Thursday, February 25, 2010

Flat-iron steak

Flat-iron steak is my new religion. As tender as a fillet, as flavorful as a hanger steak, and priced like a cheap braising cut (don't tell anyone!). Just make sure to grill it rare or medium-rare.

Here served with mushed potatoes, sauteed mushrooms, and green onions.

Pork three ways

This winter seems to last forever. Heavy storms come every other day. The market is all cabbages and root vegetables. Oh, well. Cabbages. Actually, this red cabbage I got last week was super pretty. And I had meats to go with it.

So I sauteed cubes of pork loin, chunks of my home-cured bacon, and my Italian sausages with onion and garlic, added chopped cabbage, and braised the whole thing with thyme, rosemary, bay leaves, black pepper and juniper berries, in red wine.
Added a handfull of prunes halfway through cooking, as an afterthought. It turned out to be a good idea - the sweetness of the prunes balanced the salt of the meats and the wine's acidity, and
I didn't have to add any sugar to adjust the flavor.
It looks like a glorious mess, but that's part of it's charm as a comfort dinner at home on a rainy day.

Monday, February 22, 2010

Duck breast "prosciutto"

In my previous charcuterie post I mentioned cured duck breasts hanged to dry in the outside laundry closet. With the rains and fog we had almost constantly, it took them two weeks instead of one to dry, but they are finally done (and almost all eaten).

I followed the recipe is from the Charcuterie book; here's what I did:
- split a large Pekin duck breast, skin on, trimmed, washed, dried with paper towels, covered completely with salt on all sides, and refrigerated for a day
- rinsed off the salt, dried with paper towels
- seasoned the breast halves with freshly ground white pepper
- wrapped them in cheesecloth, tied with a string, and hung them to dry in a spot protected from the sun (irrelevant in this weather) and rain - the outside closet with the door open
- checked them every other day to see if they feel firm and dry
- after about 10 days I got nervious and thought that I may have to bring out a fan to help them dry, but the rain stopped then, and in a few more days they felt just right
- brought them into the kitchen, unwrapped, sliced thin at an angle across the grain, and served them as a part of our late-night cheese and wine course.

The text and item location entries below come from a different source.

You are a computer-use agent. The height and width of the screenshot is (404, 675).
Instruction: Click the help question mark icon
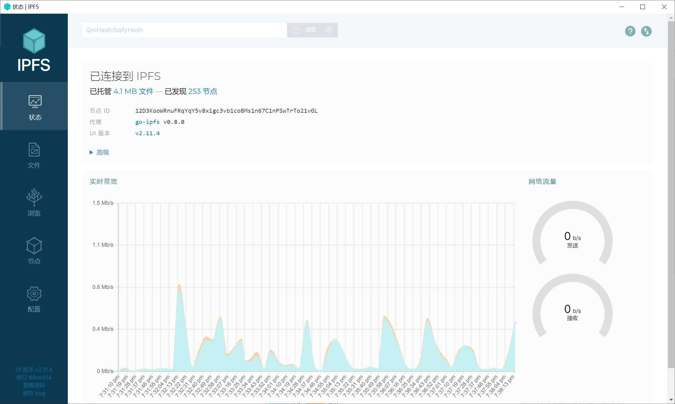(x=630, y=31)
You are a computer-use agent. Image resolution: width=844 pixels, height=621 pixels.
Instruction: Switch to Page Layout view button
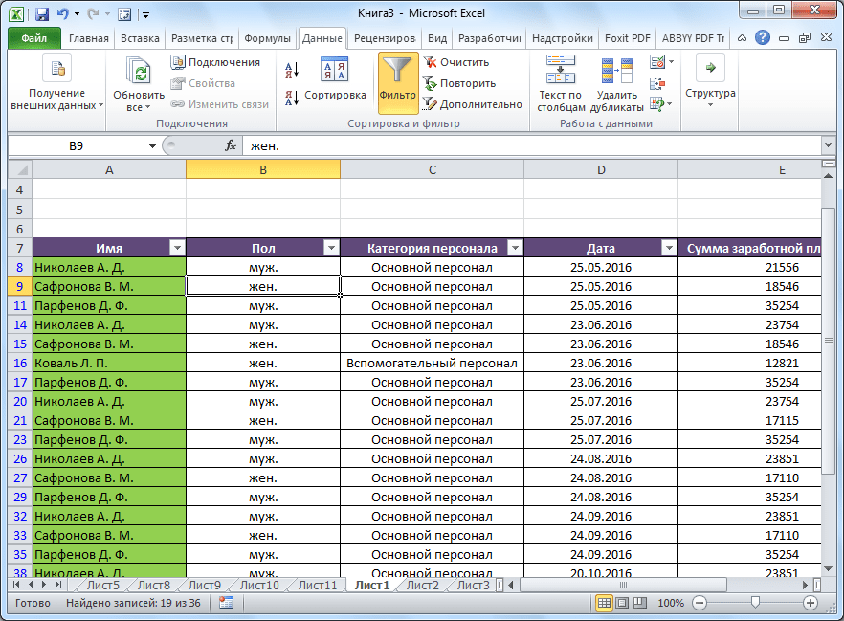[x=624, y=604]
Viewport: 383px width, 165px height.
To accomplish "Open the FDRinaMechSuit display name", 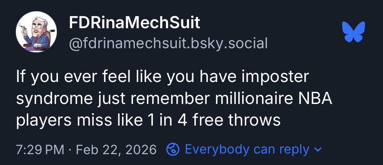I will pyautogui.click(x=134, y=23).
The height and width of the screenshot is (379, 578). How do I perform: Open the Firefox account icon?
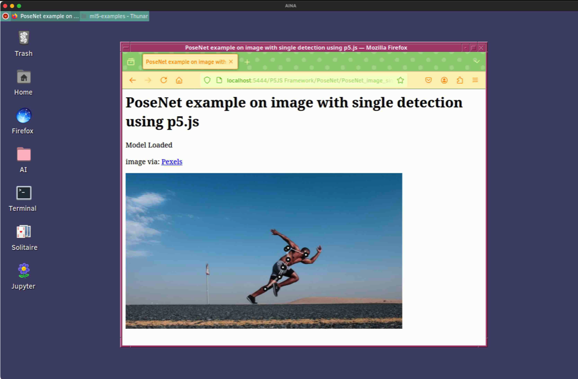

The duck breasts are delicious, they have prosciutto-like texture and the gamey, slightly sweet duck flavor. They will be a part of our cheese and wine course forever. See how this will work in a regular California weather.

Sunday, February 21, 2010

Oysters for Valentine's day

Oysters are erotic, local, and in season. No need to make reservations two month in advance in order to take your sweetie out for perfect Valentine's day food. Just pack the oyster knife, a bottle of Sauvignon Blanc, glasses, plates, and lots of napkins, a lemon or two, and drive to the oyster farm.

Last Sunday the weather was good, for a change, and we enjoyed the drive across the emerald green hills, dotted with cows and sheep, and through the redwoods, with the car top down, very much. I would have enjoyed it even better without a cop on my tail all the way from San Rafael to Point Reyes Station. With the cop, no place for me to stop or for him to pass, and the speed limit of 35 mph, it was a very slow scenic drive.

Since the last time we were there, Tomales Bay Oyster Company has put out new nice picnic tables, and lots of them, so even on a busy Sunday there is a good chance to find a spot.

By the time we got there, our friends found a table and got a hundred of extra-small oysters.
When we started opening them we were surprised by how plump and fat these oysters were. On the outside, they looked like regular extra-smalls, about 3 inches across, but the inside of the shell was filled completely with white, very sweet and delicate meat.

It appears that the unusual weather of this winter, colder then most years and with a lot of rain, is the oysters' paradise.

With a squeeze of lemon juice, a spoonful of mignonette sauce (white wine, minced shallot, salt and white pepper), or both, they were absolutely the best oysters I had in years.

We had trouble finishing a hundred of them between the six of us, just because we got so much more food then we expected, but we couldn't leave any, so we finally got them all. I wasn't hungry for two more days.